- Task requirements:
Can you write the next part of the slingshot-design forum thread, starting right after its last sentence?

START Text

In fact i already made some progress in my slingshot making , it is cut and i have the holes drilled , but i have a couple of problems with it , and i'll make a new topic for that.

In the mean time i plan to just cut prototype sights out of plastic and attach them using some weak glue to test.

when i find one that i like I'll try to thing about it's more permanent attachment to the frame .

actually even now i learned a lot from this frame that i made.

i know that i liked some features of it (HTS) then tne seal sniper, some features i liked better in the seal sniper.

In the HTS i liked the added support for the middle finger and the ring finger , in the seal sniper they floated in air (for me)

In the seal sniper i liked the thumb support hold which put less stress on my wrist , and the pinky hole as well.

so i traced the features that i liked in each model into one mixed model and I'll attach a pic for it as well.

after i finish the HTS mod I'll go make the mixed model as well.

I only hope it's OK that i post these and that I was not wrong in modifying Bills designs without permission.


----------



## calinb (Apr 4, 2015)

gonene1 said:


> In the mean time i plan to just cut prototype sights out of plastic and attach them using some weak glue to test.
> 
> when i find one that i like I'll try to thing about it's more permanent attachment to the frame .


I am so sorry to hear of your family's illness troubles, gonene1! My family and I have had the worst flu viruses that I've ever experienced in my life over the last few years too.

If you've not thought of it yet, silicone RTV (the stuff sold in squeeze and caulk gun tubes) works great as an attachment adhesive for these kinds of things. It holds plastic to wood rather well and you can rub it off with your thumb and fingers after you remove the plastic. I think you'll be surprised how long it will last (indefinitely, really) but you do need to let it air cure overnight. Please be aware that it can interfere with paint, so you might want to put a finish on your SS first, if you are planning a polyurethane or something similar. Silicone RTV residue is the bane of automotive paint and body shops!



gonene1 said:


> I like my HTSS best for target shooting with relatively light bands. The hand position is very natural and repeatable.
> 
> actually even now i learned a lot from this frame that i made.
> 
> ...


For heavier bands / heavier draw, I like the pinkie hole and thumb brace of the Seal Sniper. I can oppose a high draw force better with a thumb brace than the more limited area of the HTSS thumb groove. The only problem is I'm only 57 years old (later this week, actually) but I have suffered from arthritis in most of my joints for several years now. I think my younger and fitter days filled with many seasons of national level ski racing in the winters and big wall free climbs in the summers (Yosemite and the Sierra-Nevada range mostly) have caught up to me. These sports put very heavy loads on the the body's back and joints. The great French ski racer of the 1960s, Jean-Claude Killy, even quit skiing while only in his 50s for this reason (his back). I haven't skied in years myself. For SS shooting it means that the thumb brace just doesn't work for me for very long without causing problems. I need a hammer grip for longer shooting sessions with heavy(ish) band sets (or my new Saunders Wrist Rocket Pro, but that's another thread for me yet to start too). Pre-thread teaser: In less than 1 hour of shooting my Pro for the first time, I became just as accurate with it as I am with any of my other SSs--the balls just fly about 50+ fps faster! :woot:

FWIW, my opinion is that emulation is the highest form of flattery. You didn't copy Bill's designs. Rather, you combined elements of them into your own design. Furthermore, the continued issuance of patents by the economically fascist patent office that can only be "defended" by an army of corporate lawyers notwithstanding (a philosophical assertion of mine that I'd be happy to discuss with others in the Off-Topic venue of these forums), Joerg Sprave is right--there's not much under the sun that's truly new when it comes to primitive weapons!

END Text
START Given information

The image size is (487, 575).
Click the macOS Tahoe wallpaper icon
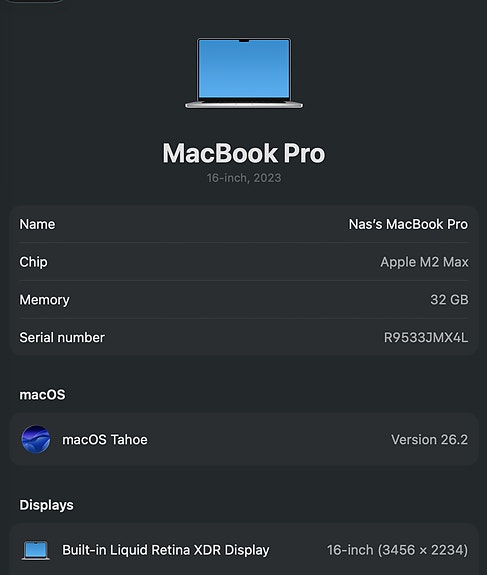(x=36, y=439)
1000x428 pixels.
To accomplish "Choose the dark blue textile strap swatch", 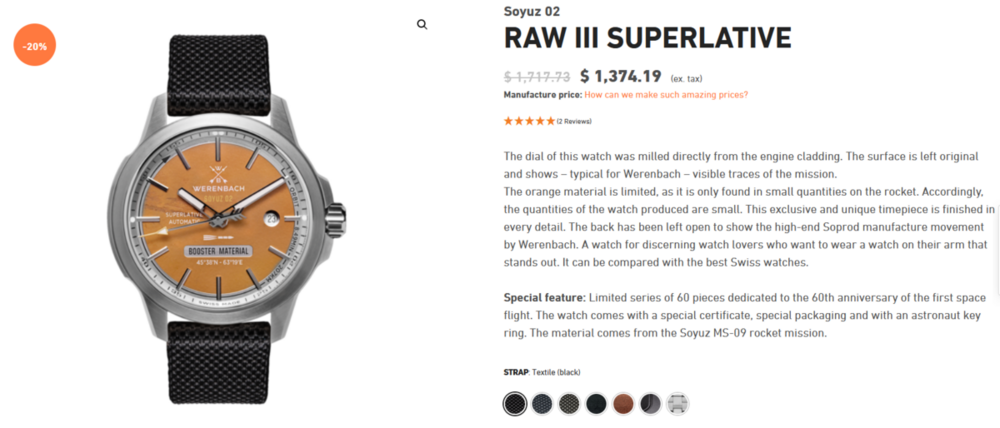I will 542,403.
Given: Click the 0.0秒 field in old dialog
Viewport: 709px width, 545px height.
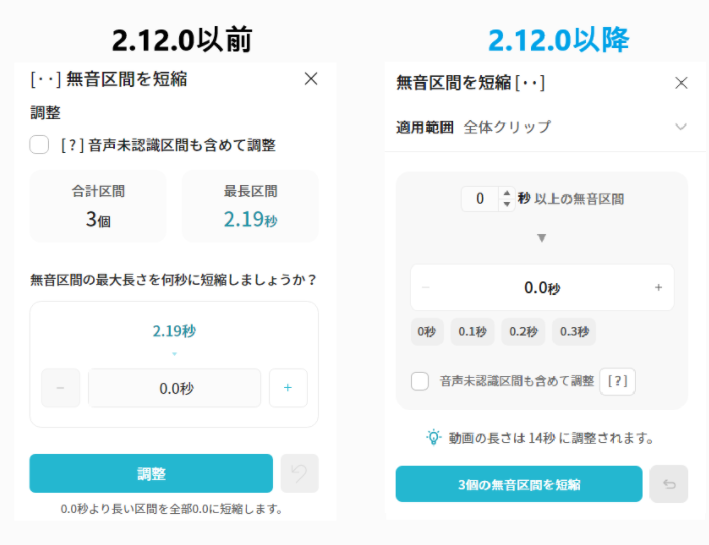Looking at the screenshot, I should coord(175,388).
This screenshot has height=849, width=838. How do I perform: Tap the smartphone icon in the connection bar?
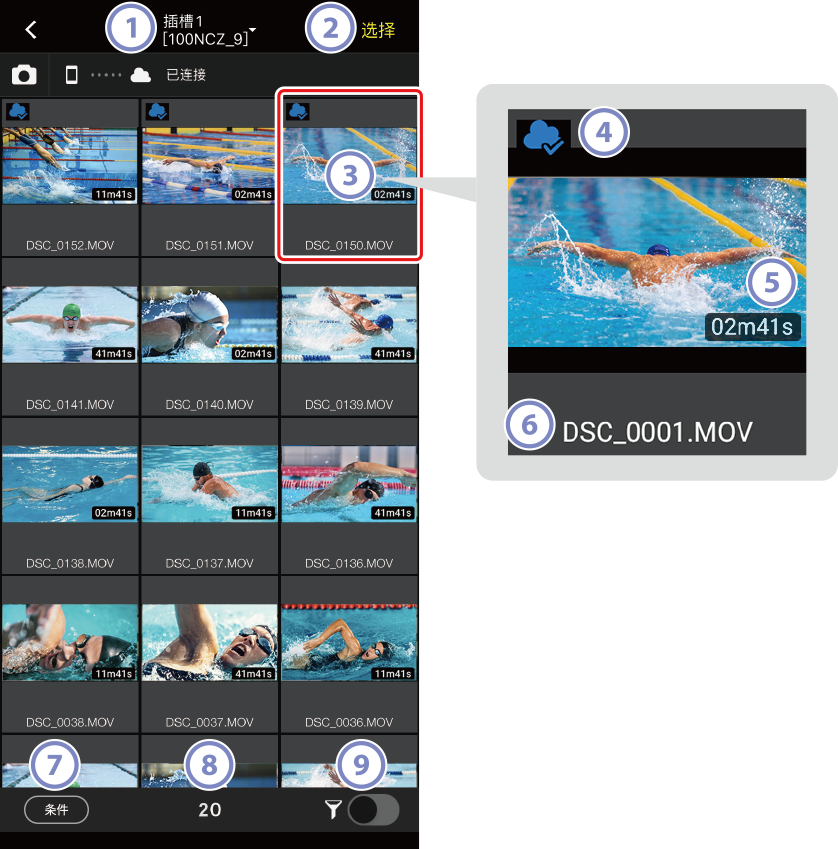tap(71, 75)
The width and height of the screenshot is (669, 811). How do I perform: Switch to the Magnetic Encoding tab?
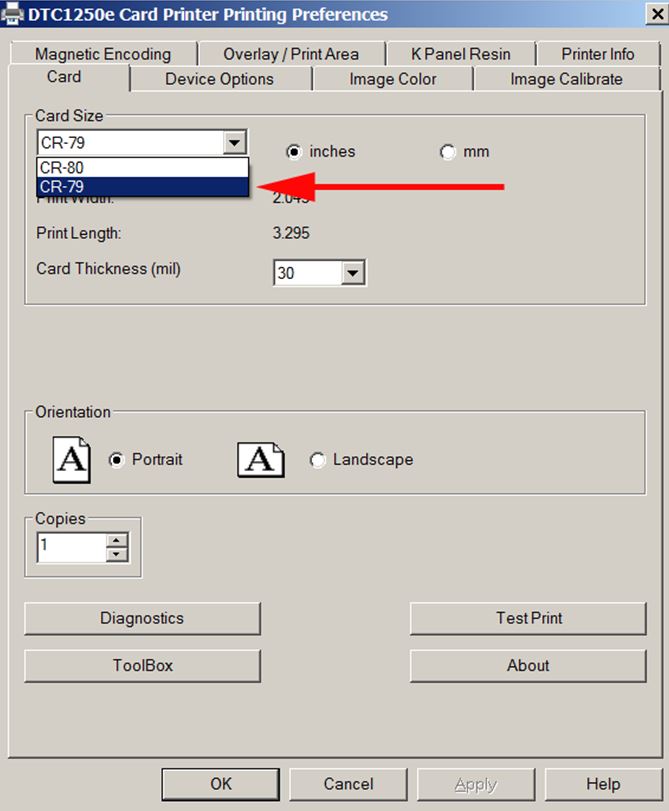coord(103,54)
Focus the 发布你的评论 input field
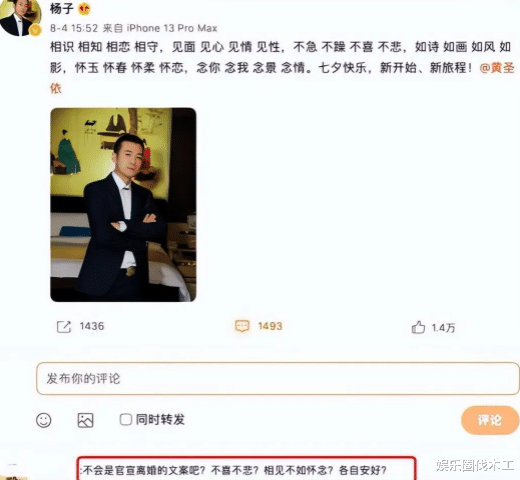Image resolution: width=520 pixels, height=480 pixels. pyautogui.click(x=278, y=379)
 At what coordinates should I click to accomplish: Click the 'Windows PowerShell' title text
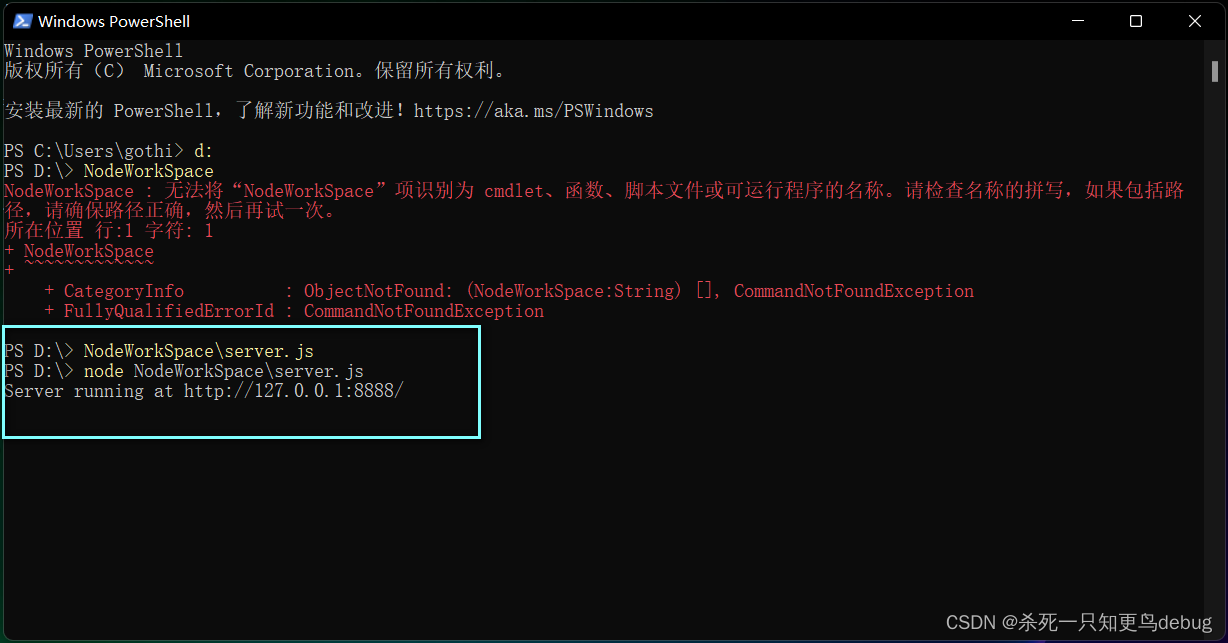(114, 21)
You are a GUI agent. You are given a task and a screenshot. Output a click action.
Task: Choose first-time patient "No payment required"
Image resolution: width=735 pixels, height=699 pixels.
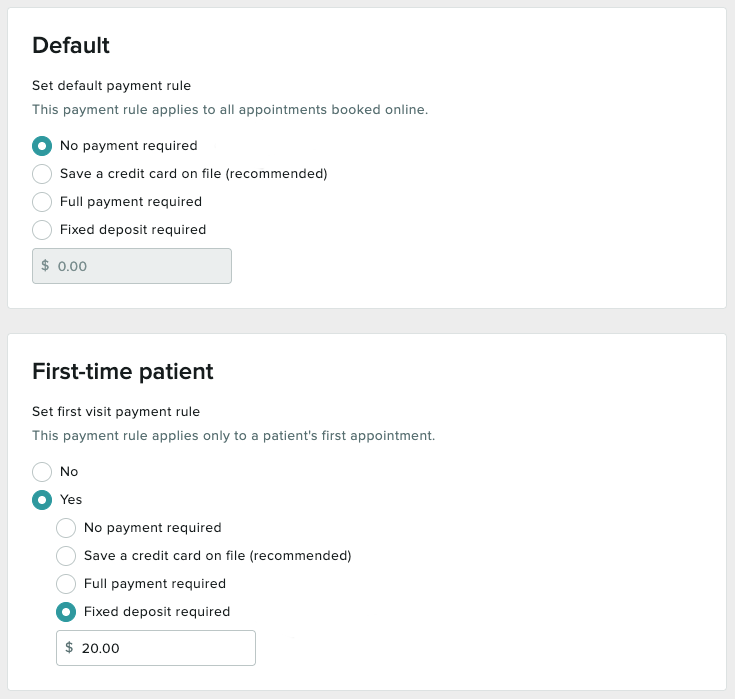pos(66,528)
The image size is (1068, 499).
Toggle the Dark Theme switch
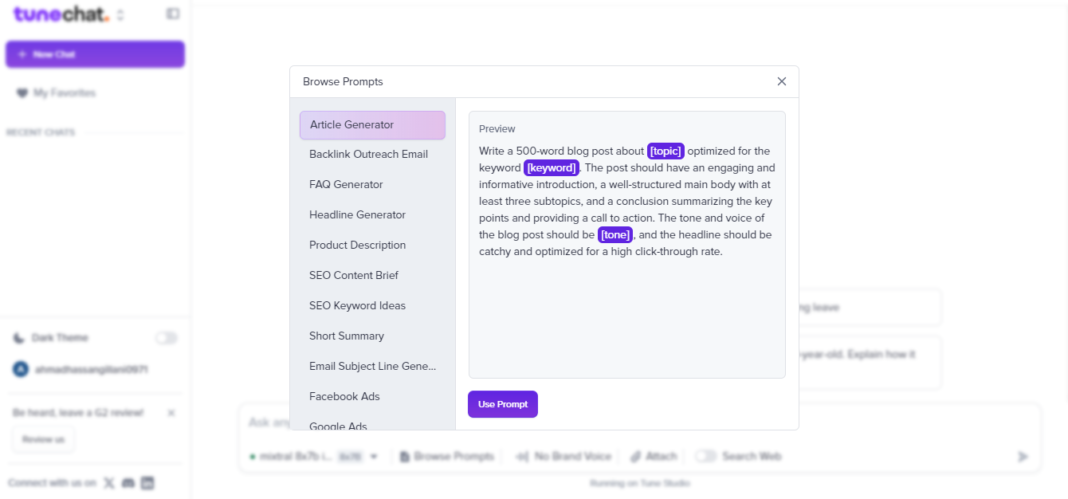165,338

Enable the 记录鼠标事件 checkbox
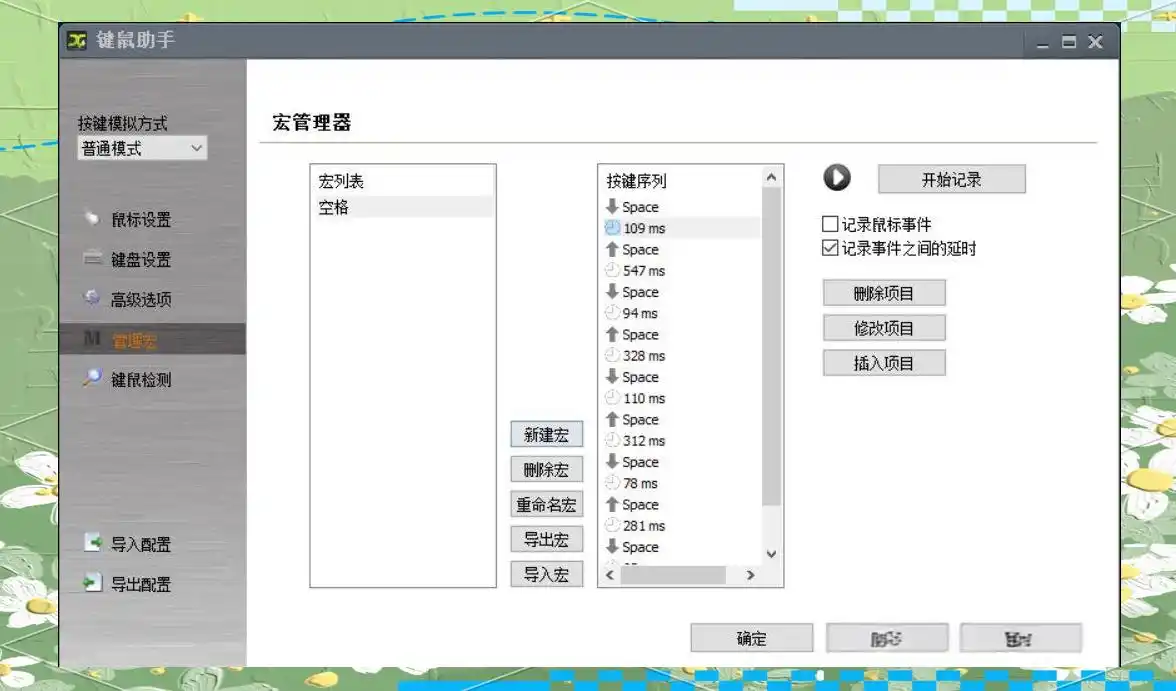pyautogui.click(x=829, y=225)
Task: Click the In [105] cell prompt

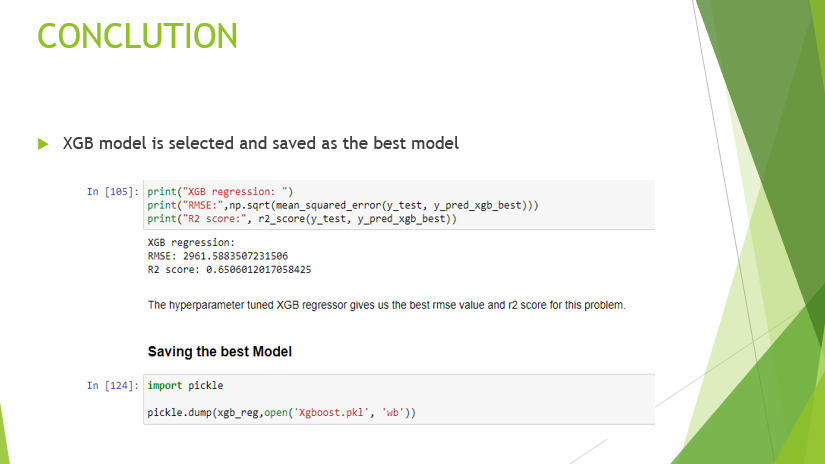Action: pos(113,191)
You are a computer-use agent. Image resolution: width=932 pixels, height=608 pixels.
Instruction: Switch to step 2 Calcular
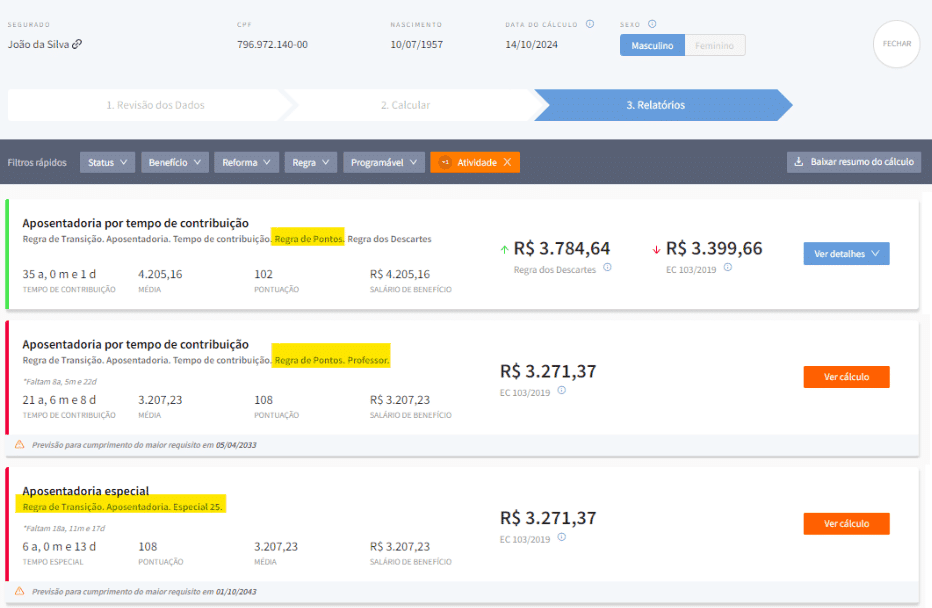405,105
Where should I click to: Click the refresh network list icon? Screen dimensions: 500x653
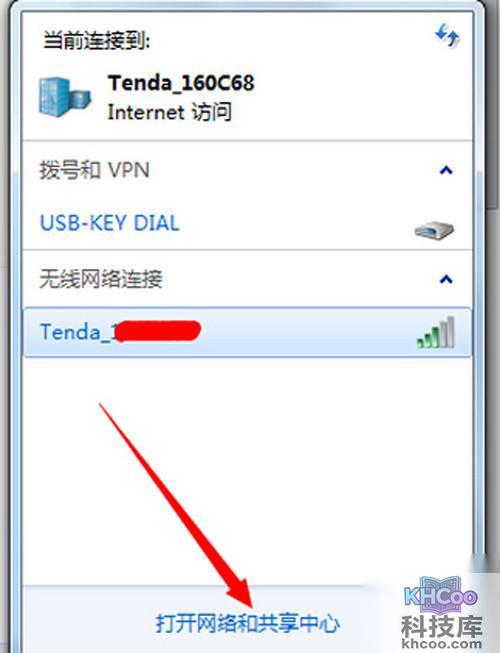point(447,35)
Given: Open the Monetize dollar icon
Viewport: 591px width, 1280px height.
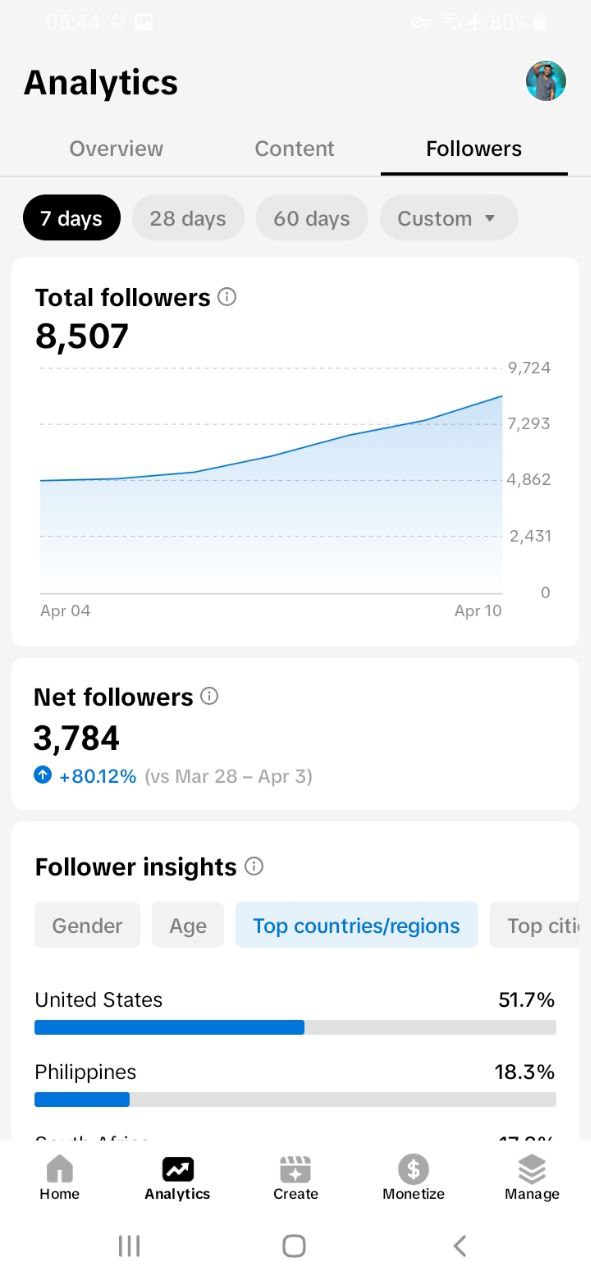Looking at the screenshot, I should [x=413, y=1168].
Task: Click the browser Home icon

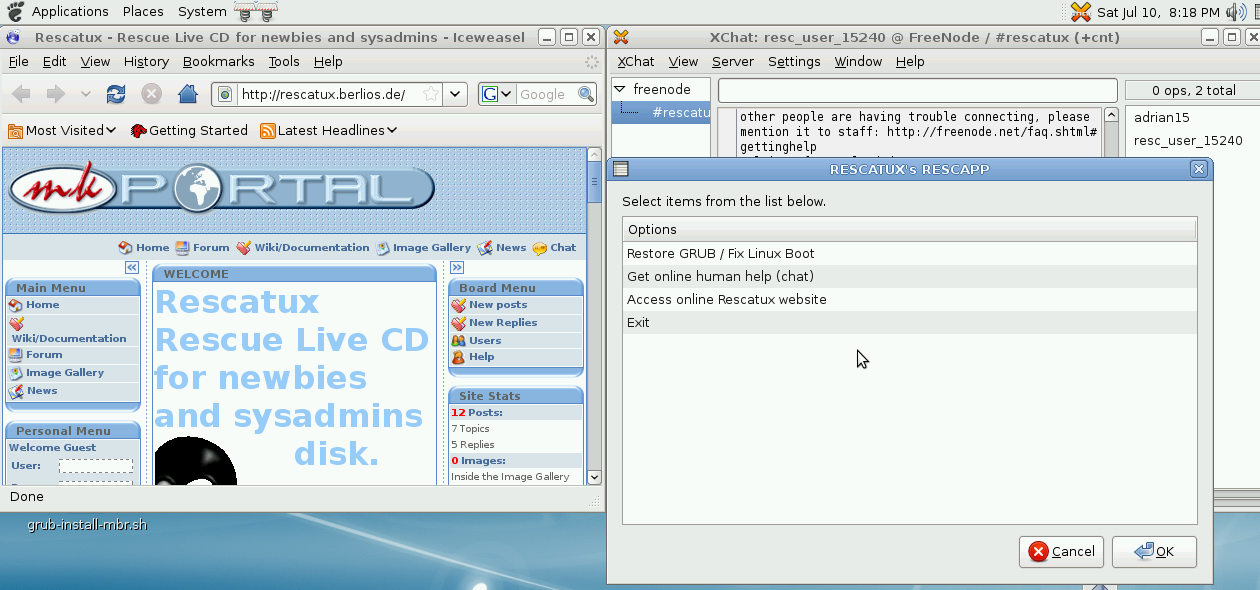Action: pyautogui.click(x=187, y=95)
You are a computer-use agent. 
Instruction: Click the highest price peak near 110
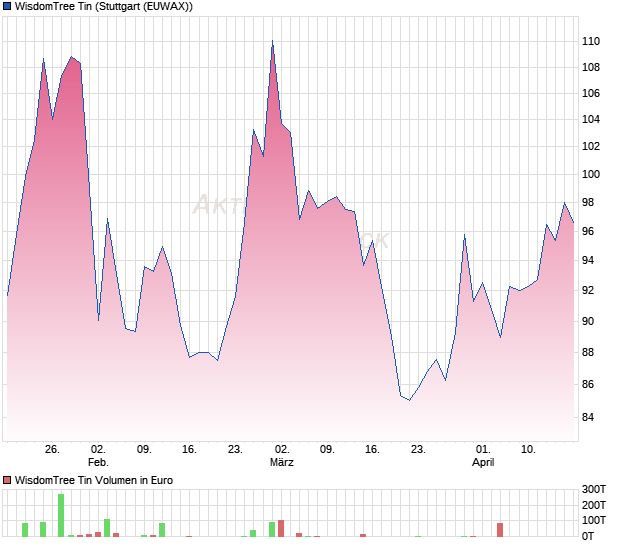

END Given information

- Response box:
P.S.: My philosophy about patents is not coming from a position of "sour grapes." Rather, you'd be more correct to accuse me of being a hypocrite, because I have been awarded a few U.S. patents myself (starting when I was only about 20 years old). However, I am less likely to pursue them than ever before in my life and I wish that they didn't exist. Sadly, they are part of the landscape and playing field we are all playing-on, at the moment.


----------



## TheDaddy187 (Jun 21, 2014)

my 2 pennies on something to use as a sight...

here in the uk we have security tags on items in some shops... they look like little white plastic strips that are sticky on one side maybe 5cmx1cm if you take it apart, inside is 3 thin strips of metal, 1 is slightly thicker than the other 2...

the thinner bits will bend back on its self and as long as you dont fold it, it will return straight every time...

when i was younger and in school i used them for tricks as they bend so closely together that the fold (that wasnt actually a fold) was hidden between my finger tips...

i would simply scratch the sighting marks onto the metal...

i believe also if careful you could pocket it and it would fold out of the way like its not even there and return to position as soon as its out of your pocket...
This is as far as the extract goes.